§ **TASK**: Copy the records below exactly, from the line containing "800x400 pixels. At" through the last line, and leave out every picture.

━━━━━ ENTRIES SUPPLIED ━━━━━

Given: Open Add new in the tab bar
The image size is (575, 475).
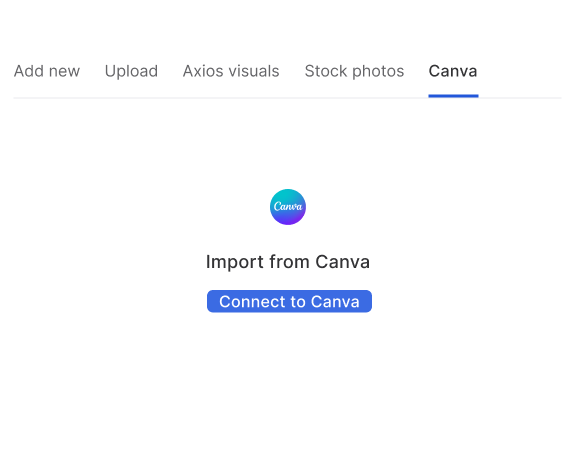Looking at the screenshot, I should tap(47, 71).
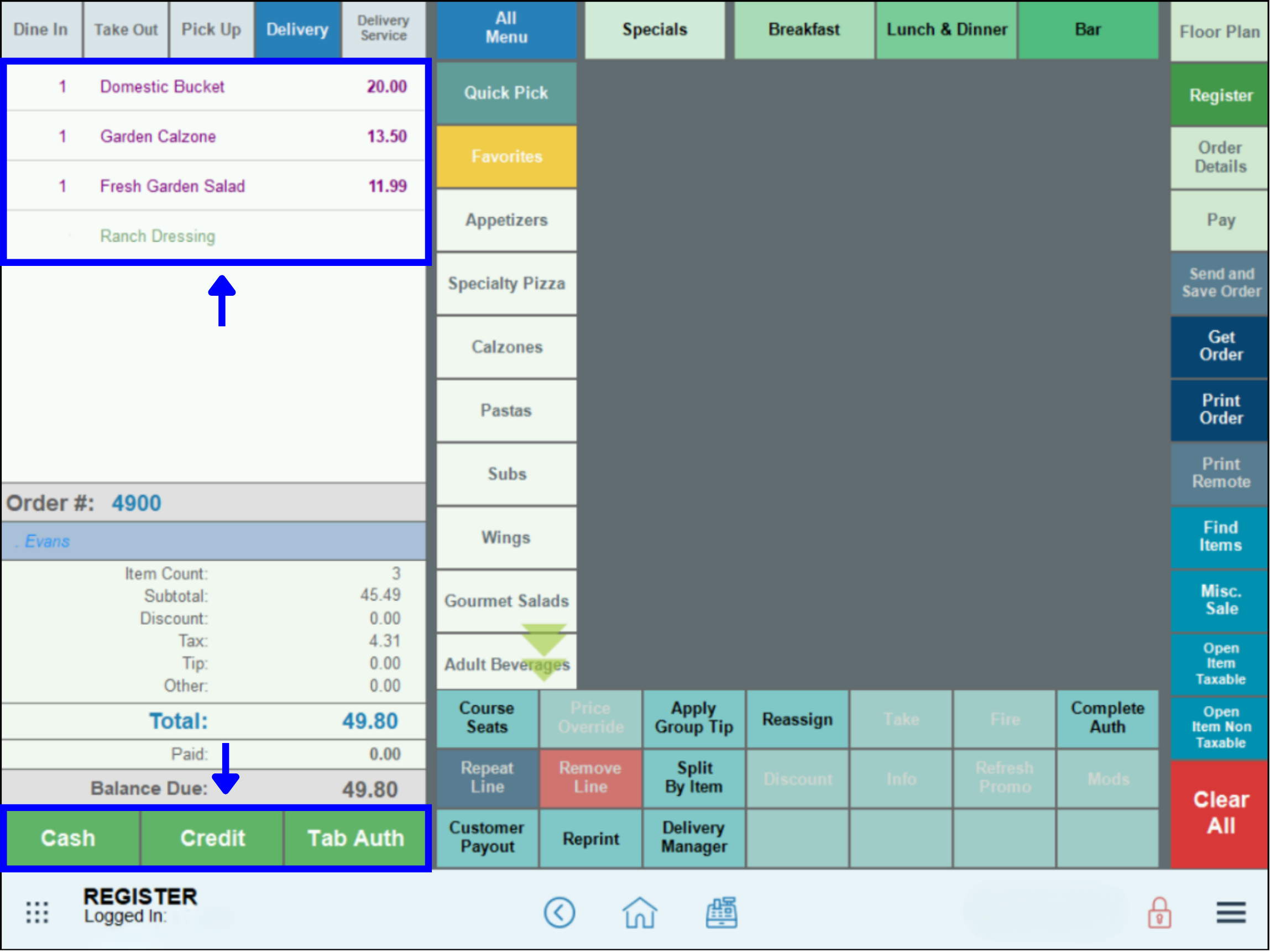Viewport: 1270px width, 952px height.
Task: Open the app grid dots icon
Action: coord(37,913)
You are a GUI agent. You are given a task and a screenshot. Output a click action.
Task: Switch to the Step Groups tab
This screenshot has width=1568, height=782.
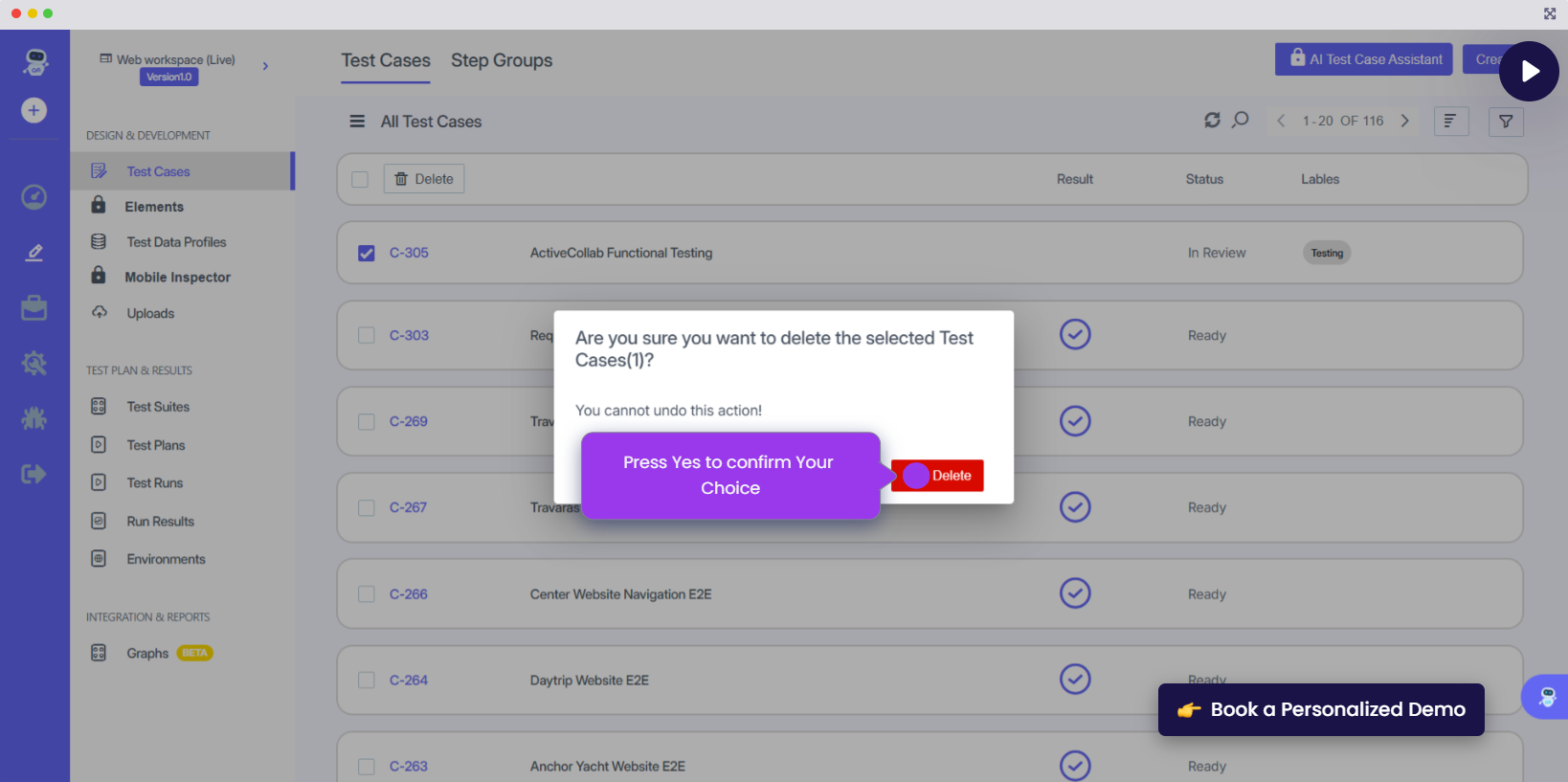(502, 60)
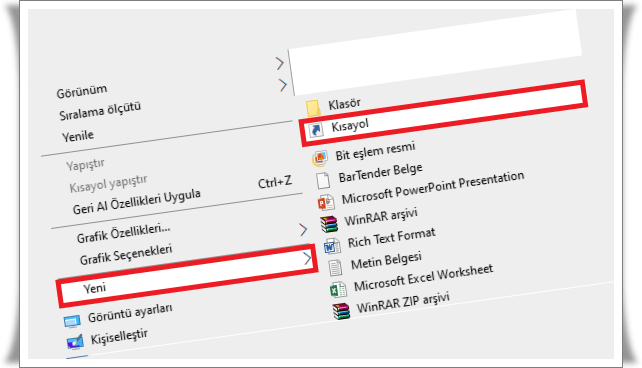This screenshot has width=642, height=368.
Task: Click the Kişiselleştir icon
Action: 75,342
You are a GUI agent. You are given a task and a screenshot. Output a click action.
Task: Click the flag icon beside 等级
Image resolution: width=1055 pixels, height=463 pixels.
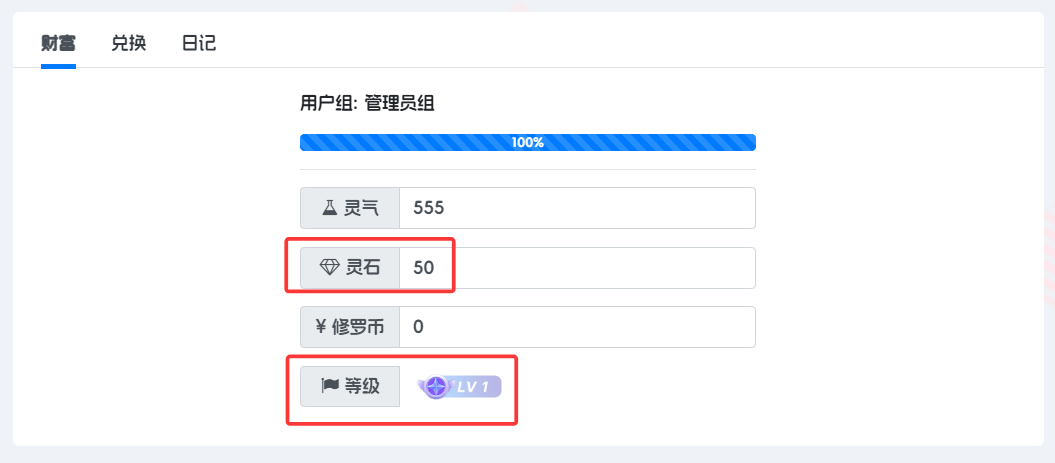[330, 386]
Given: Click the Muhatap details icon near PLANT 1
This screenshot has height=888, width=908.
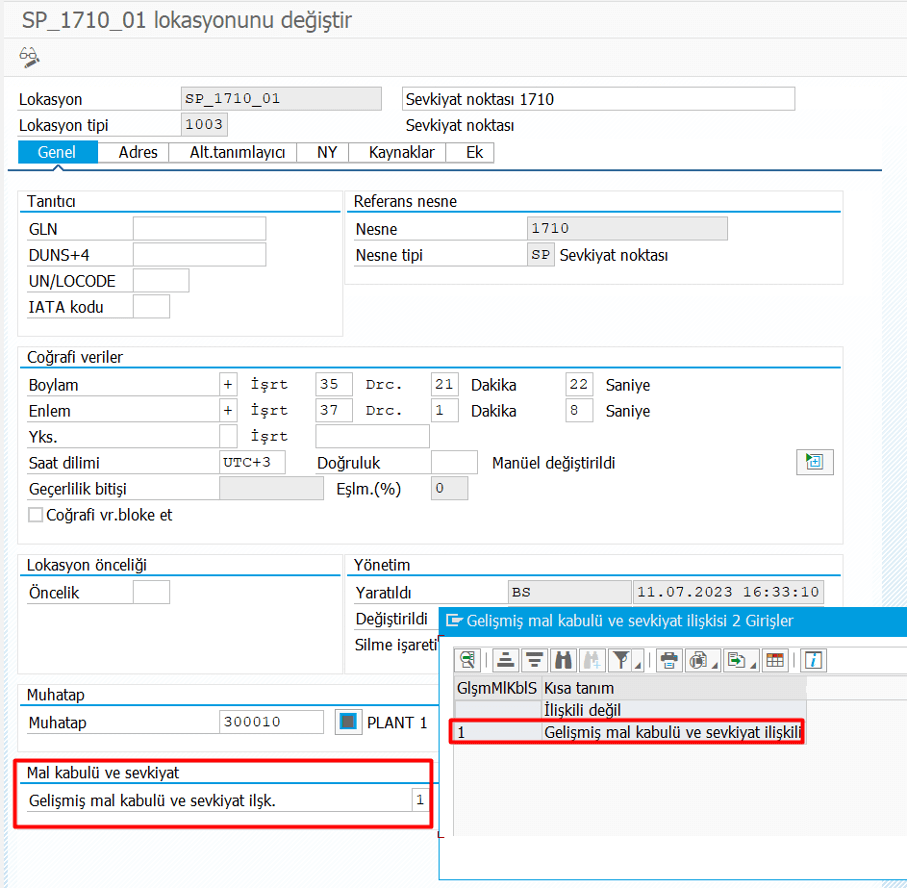Looking at the screenshot, I should 347,722.

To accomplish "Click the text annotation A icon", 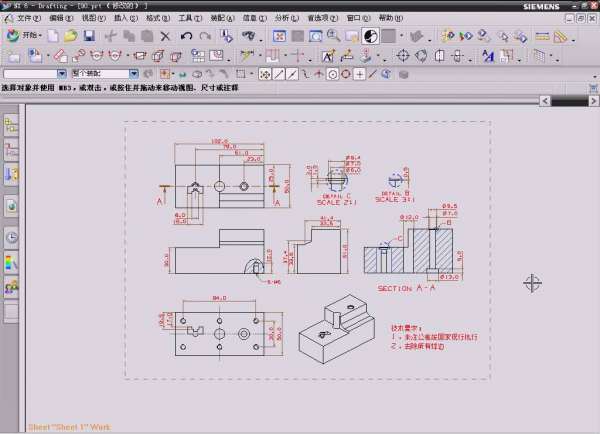I will [487, 55].
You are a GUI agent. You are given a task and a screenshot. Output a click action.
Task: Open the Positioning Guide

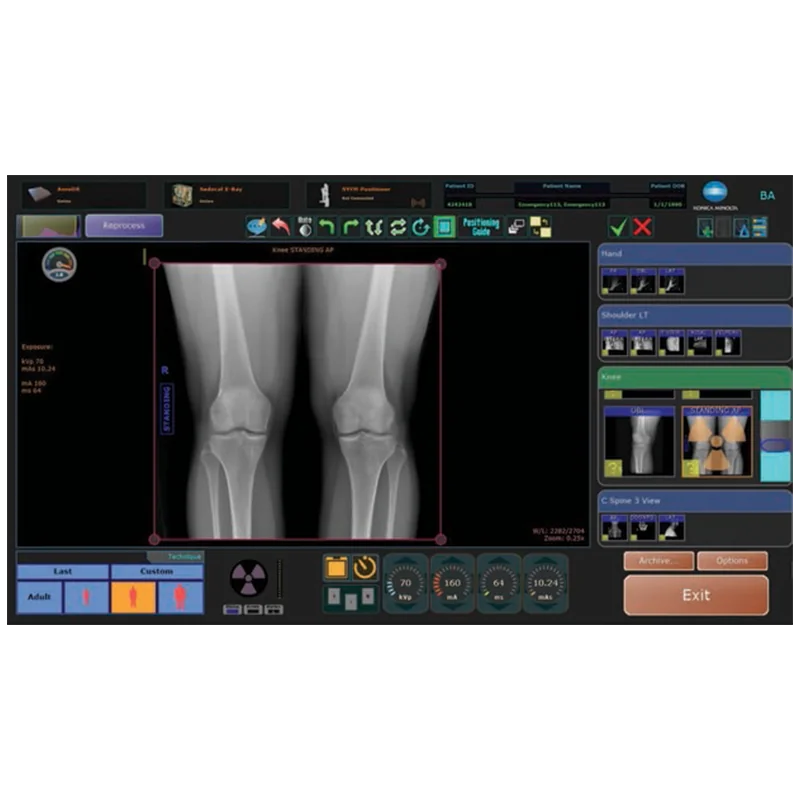[x=481, y=227]
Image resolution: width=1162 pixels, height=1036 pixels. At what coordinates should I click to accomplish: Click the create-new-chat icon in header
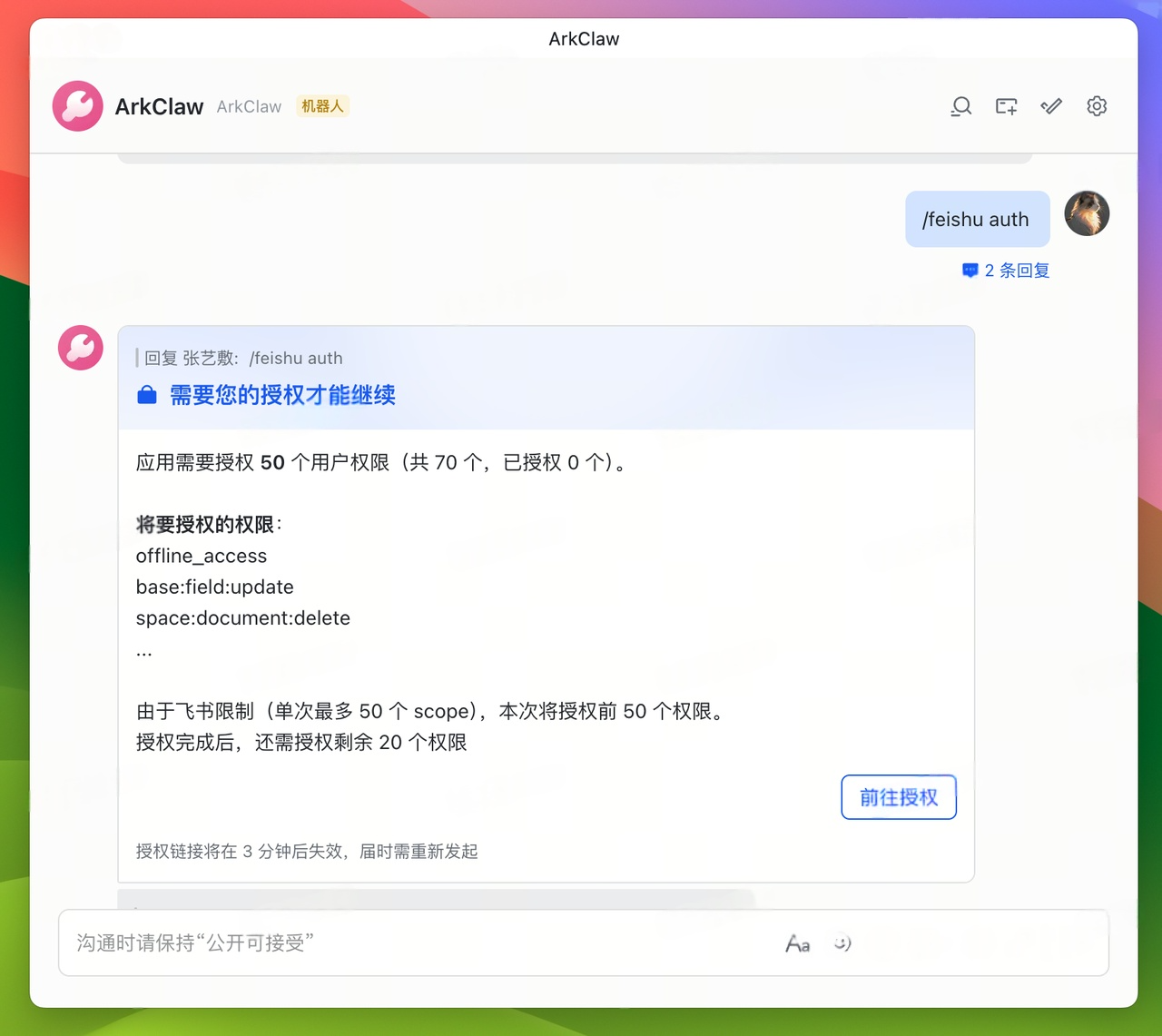[1006, 106]
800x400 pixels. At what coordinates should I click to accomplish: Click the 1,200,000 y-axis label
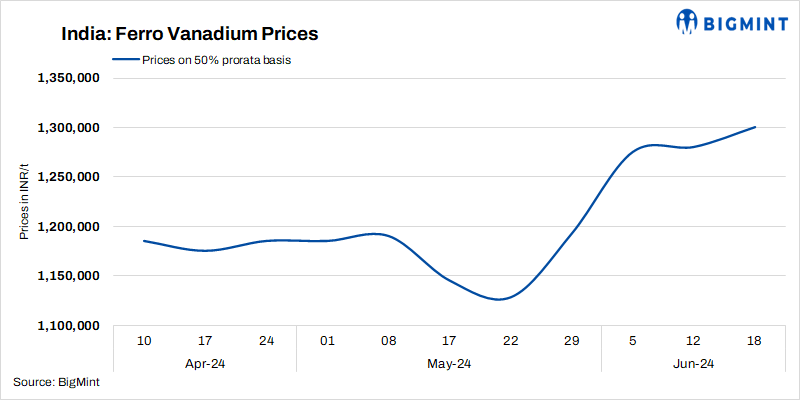66,227

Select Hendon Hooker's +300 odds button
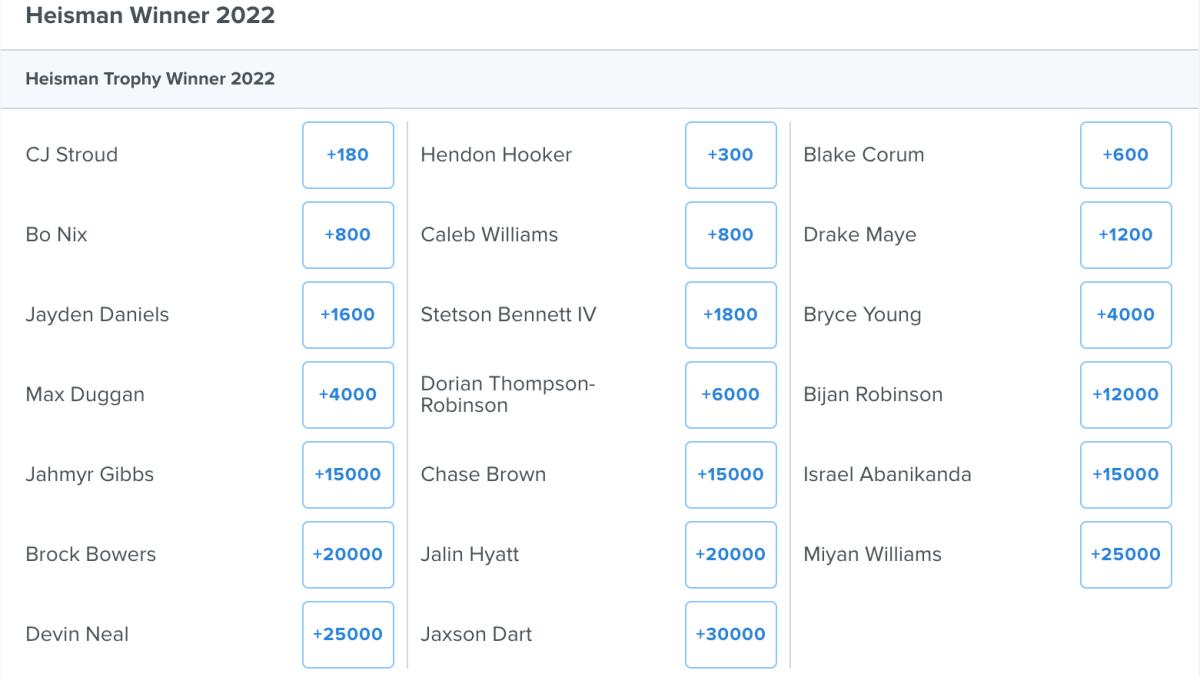[x=730, y=155]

━━━━━

§ **SOLUTION TO THIS EXERCISE**:
800x400 pixels. At what coordinates should I click to accomplish: Click the 1,200,000 y-axis label
66,227

Select Hendon Hooker's +300 odds button
[x=730, y=155]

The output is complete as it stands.